この大永年間の頃には、今井城のある青梅から入間にかけては三田氏が勢力を確立しているので、大永2年頃にはこの三田氏の城になっていて、改築されたのかもしれません。

またはこの三田氏は越後上杉氏に従って小田原の後北条氏に最期まで抵抗して1563年(永禄6年)に滅ぼされているので、天正年間に今井氏が断絶したということであれば、今井氏は三田氏が滅亡した後北条氏の支配下に入って、天正18年(1590年)の秀吉の小田原攻めで滅亡した・・・とも考えられます。

となると、城の改築は後北条氏の影響が濃いのかもしれません。、

まぁ、どちらにしても確認はされていないので、謎の一族&お城、というわけです。

が、そんな、いわば「無名」のお城で、しかも住宅地のど真ん中にあるにも関わらず、感動的なくらい遺構がしっかり残ってる~!

この左側の写真は、城の腰と2郭の間の堀です。中世のお城らしい堀や土塁の折れまでちゃんと確認できます。



この堀をくるっと回って南側に出たところが右側の写真で、この南側は川に向かってそれなりに高低差があるのですが、先ほどの堀がそのまま緩斜面部分の虎口につながっています(真ん中の写真)。

この南側の緩斜面の東西両側は高低差のある急斜面になっていて、西側の急斜面下にあるこの地区の自治会館裏から今井城の散策路が城の腰に向かって伸びています。



真ん中の写真は本郭です。周りを低い土塁が取り巻いています。

右側の写真は本郭の虎口と外側の堀です。

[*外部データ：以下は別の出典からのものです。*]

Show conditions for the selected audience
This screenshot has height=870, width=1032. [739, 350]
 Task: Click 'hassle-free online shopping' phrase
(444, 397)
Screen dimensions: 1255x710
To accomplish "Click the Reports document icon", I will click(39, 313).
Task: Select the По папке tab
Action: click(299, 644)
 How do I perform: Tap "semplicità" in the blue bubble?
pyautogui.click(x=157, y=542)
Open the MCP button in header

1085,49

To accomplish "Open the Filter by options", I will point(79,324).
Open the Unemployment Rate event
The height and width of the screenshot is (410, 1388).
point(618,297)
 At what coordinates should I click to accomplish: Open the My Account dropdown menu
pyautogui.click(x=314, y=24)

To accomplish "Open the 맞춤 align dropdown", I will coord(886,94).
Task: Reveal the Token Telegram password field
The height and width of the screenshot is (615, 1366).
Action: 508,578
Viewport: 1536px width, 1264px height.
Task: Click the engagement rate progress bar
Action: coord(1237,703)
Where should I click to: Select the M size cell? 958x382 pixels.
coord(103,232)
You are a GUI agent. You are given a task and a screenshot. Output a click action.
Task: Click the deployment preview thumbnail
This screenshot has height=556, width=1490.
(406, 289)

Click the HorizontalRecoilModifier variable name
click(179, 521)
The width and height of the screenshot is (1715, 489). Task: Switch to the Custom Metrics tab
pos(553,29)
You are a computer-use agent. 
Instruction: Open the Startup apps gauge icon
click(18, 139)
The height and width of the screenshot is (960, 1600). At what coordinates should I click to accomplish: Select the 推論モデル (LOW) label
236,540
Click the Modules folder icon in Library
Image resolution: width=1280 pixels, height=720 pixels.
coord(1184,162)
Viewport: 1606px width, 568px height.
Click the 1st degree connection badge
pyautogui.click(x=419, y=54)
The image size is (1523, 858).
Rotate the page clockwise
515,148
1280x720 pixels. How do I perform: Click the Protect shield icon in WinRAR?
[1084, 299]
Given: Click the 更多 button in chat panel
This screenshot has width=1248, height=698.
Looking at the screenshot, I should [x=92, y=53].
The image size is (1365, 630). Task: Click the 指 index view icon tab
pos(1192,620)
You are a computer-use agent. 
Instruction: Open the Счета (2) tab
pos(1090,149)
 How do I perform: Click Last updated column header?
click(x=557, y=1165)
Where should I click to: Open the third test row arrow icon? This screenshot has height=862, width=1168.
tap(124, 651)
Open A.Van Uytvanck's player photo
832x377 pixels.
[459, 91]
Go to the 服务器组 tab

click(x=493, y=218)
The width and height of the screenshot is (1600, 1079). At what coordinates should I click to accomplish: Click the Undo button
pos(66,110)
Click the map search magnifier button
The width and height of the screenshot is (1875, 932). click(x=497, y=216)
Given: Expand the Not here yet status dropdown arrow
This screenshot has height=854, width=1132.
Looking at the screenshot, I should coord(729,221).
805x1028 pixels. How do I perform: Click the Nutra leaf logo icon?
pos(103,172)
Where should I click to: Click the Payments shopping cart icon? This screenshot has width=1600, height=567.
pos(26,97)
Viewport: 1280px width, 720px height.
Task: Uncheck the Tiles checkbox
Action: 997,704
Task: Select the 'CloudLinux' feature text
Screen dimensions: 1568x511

本郭の中から見ると土塁はかなり低いのですが、外側の堀底からの高さはなかなかのものです。



あまりにキレイな遺構に「きゃほーい」となってTwitterで写真をせっせと流していたら、フォロワーのしみずさんから「すぐ近くに勝沼城といういいお城がありますよー」とリプが来ました。

勝沼城というのは、上で書いた青梅三田氏の居城だったところです。
行きたいなぁ・・・時間はもう午後3時近く。ついでにこの日のお天気は今にも雨の降り出しそうなどんより曇り空で、いつもよりちょっと暗め。

勝沼城は山城なので、3時から登るのはちょっと冒険なんですが・・・まだ3時前だし、すぐ移動すればすぐ着く位の距離だし・・・

さくさく歩けば行けるかなぁ・・・えーい、迷って時間つぶすくらいなら行ってしまえー!